If you have a lot of training data to work with, the classifier will be unwieldy to initialize, particularly in serverless functions. There's a few ways you can address this:

  • Use a vector database to find nearest neighbors: If you have a lot of training data, you can use the embeddings library directly, and store the embeddings in a vector database. Then, you can fetch the nearest neighbors from the database when you need to classify a string.
  • Use a model: If you have a lot of training data, you can train a model (e.g. a random forest or SVM model) to classify embeddings. This will be more accurate than the few-shot approach described here, but it will come with much higher complexity.

Better examples

The classifier works best when you have fairly diverse examples for each category from your dataset. If you have a lot of examples that are very similar within a category, the classifier may no capture all of the nuance of that label.

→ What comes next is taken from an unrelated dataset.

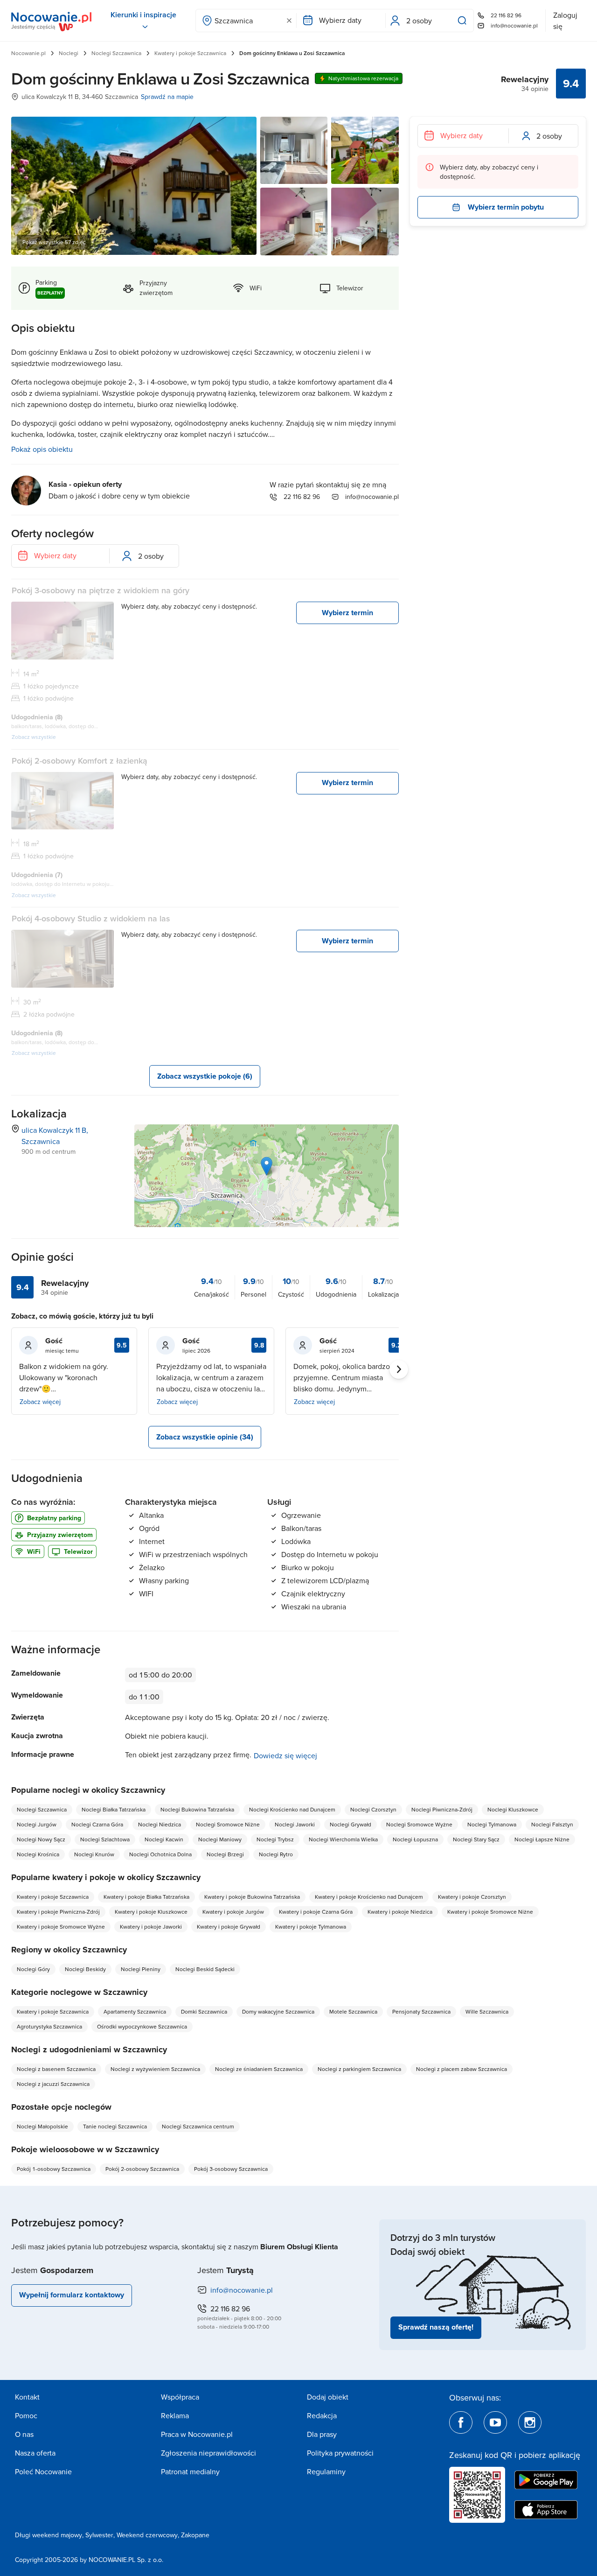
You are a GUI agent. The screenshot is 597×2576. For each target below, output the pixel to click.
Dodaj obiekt (327, 2397)
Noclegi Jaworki (295, 1824)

For example, if you have a lot of examples of "positive" text that are all about the weather, the classifier may not be able to classify "positive" text about other topics.

Limitations

English-only

The model is currently English-only. Please chime in on the GitHub issue if you'd like to see support for one of the pre-trained multilingual models.

Handling longer text

This classification model performs best on sentences and short paragraphs. See the ideas around this in the embeddings guide.